Stephen Nesbitt

Education

  • Ph.D. Meteorology, University of Utah, 2003
  • M.S. Meteorology, Texas A&M University, 1999
  • B.S. Meteorology, summa cum laude, State University of New York at Oswego, 1997

My research interests include studying clouds and precipitation systems, and the many physical processes within them, across the globe. Our research group investigates many topics in this area, including:

  • improving measurements of clouds and precipitation, 
  • using observations and models to study the physical and dynamic processes in clouds and precipitation in weather systems, including in severe weather, and
  • understanding the connections between clouds, precipitation, and climate. 

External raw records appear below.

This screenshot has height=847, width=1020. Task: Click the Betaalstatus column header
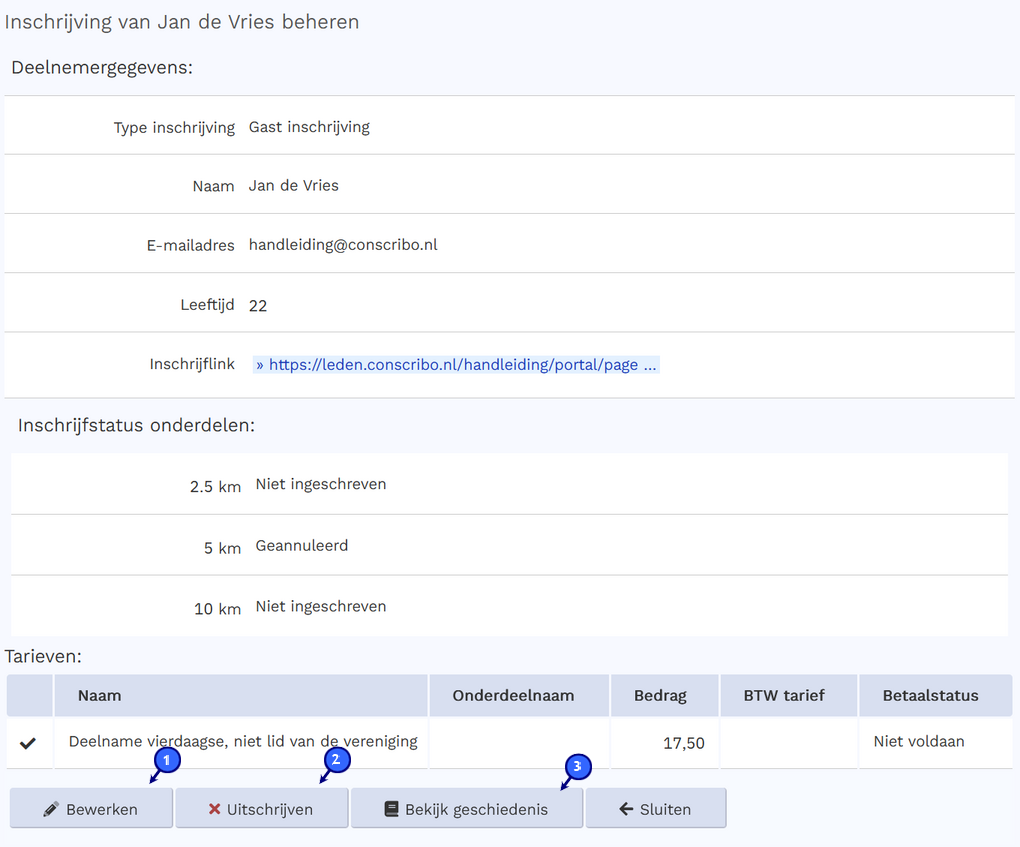click(930, 695)
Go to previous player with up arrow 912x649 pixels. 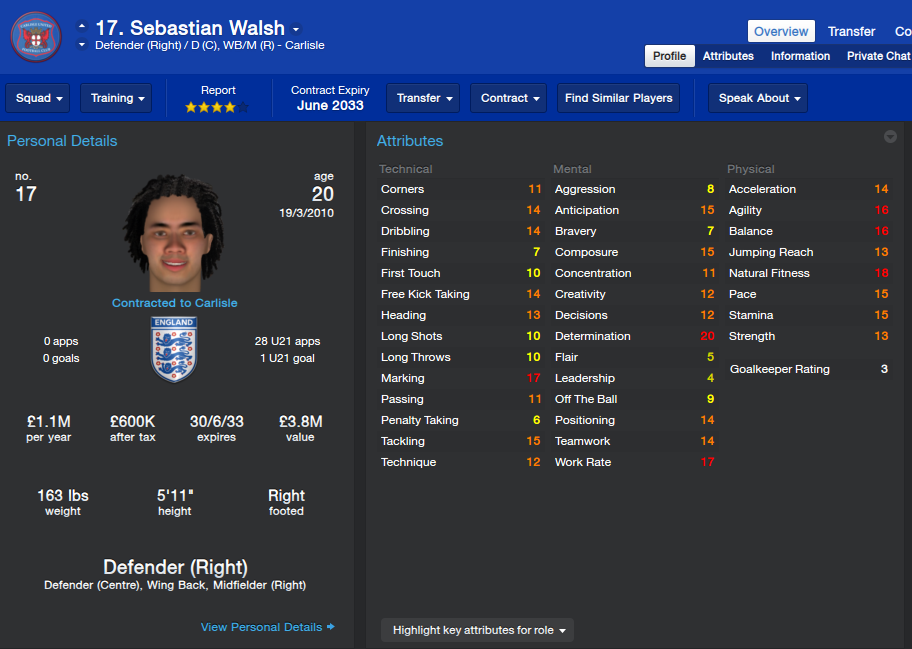click(82, 26)
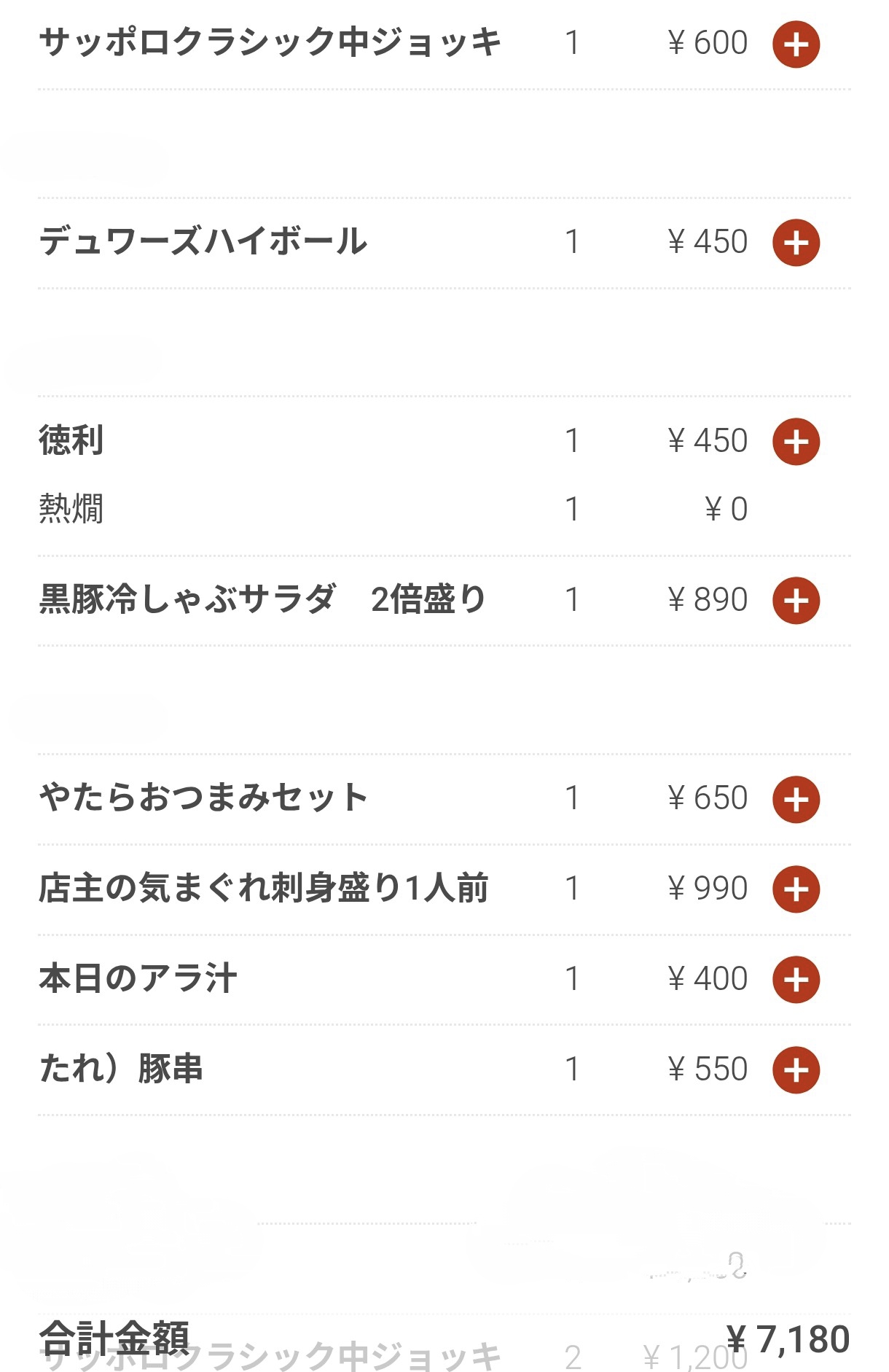Tap the 本日のアラ汁 item name

[138, 978]
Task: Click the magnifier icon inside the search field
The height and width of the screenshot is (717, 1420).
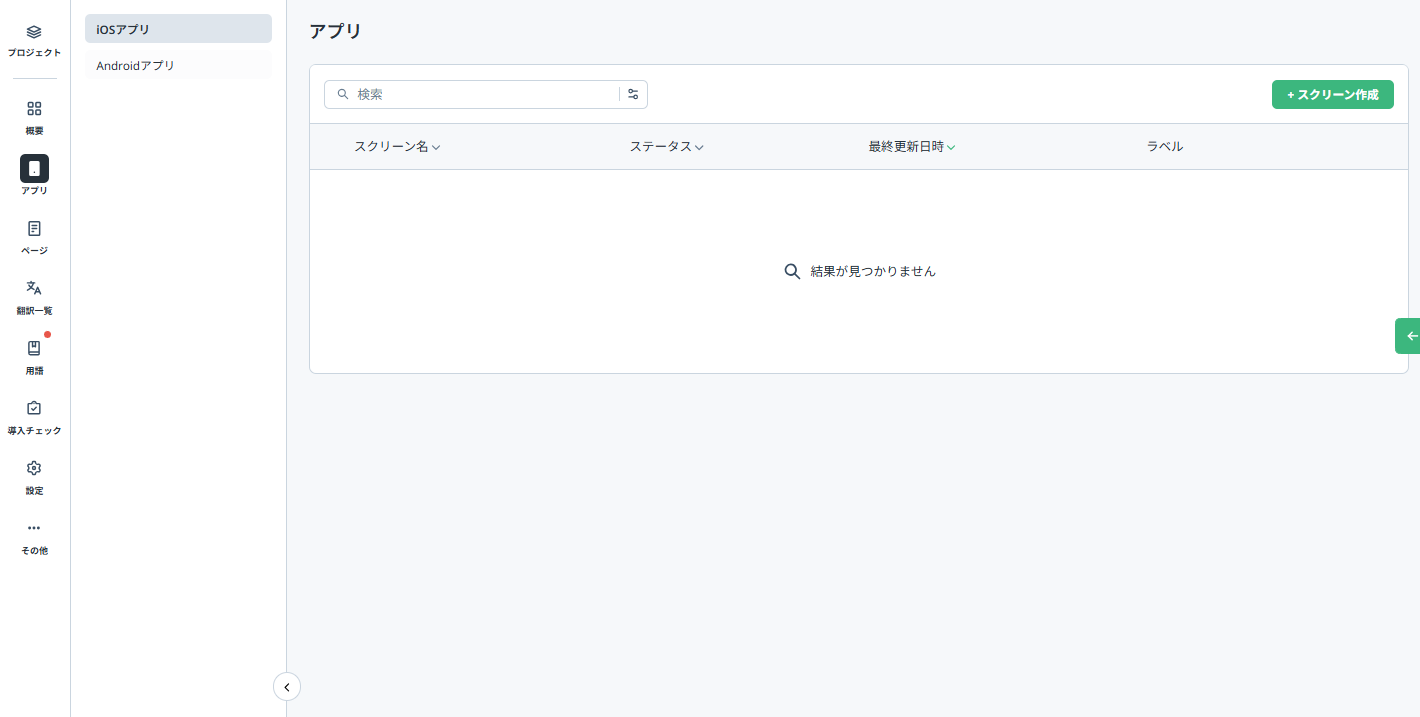Action: point(342,94)
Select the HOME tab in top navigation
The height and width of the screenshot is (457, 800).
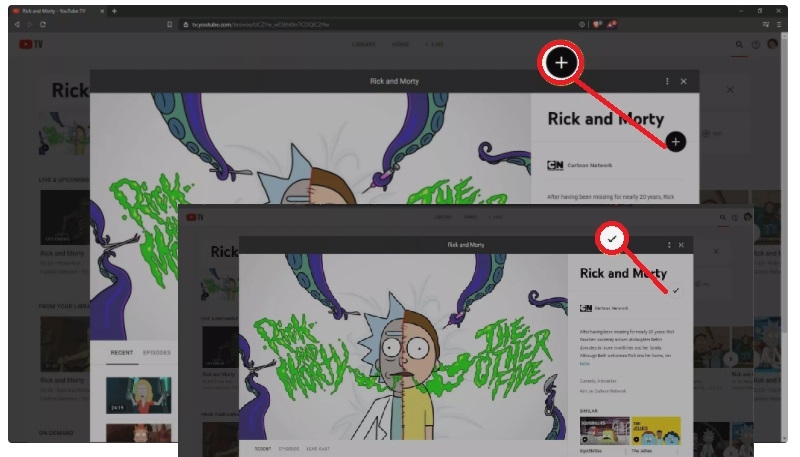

Clouds play a number of important roles in the earth system, including the global radiation balance, but also play a key role in the earth's water cycle. Cloud and precipitation processes vary geographically and depend on many factors, and large gaps in our knowledge of the global distribution of clouds and precipitation, and the factors that cause them to vary, hamper our ability to model and predict weather and climate. Our group aims to close those gaps by using observations and numerical models to improve our understanding of precipitation processes globally.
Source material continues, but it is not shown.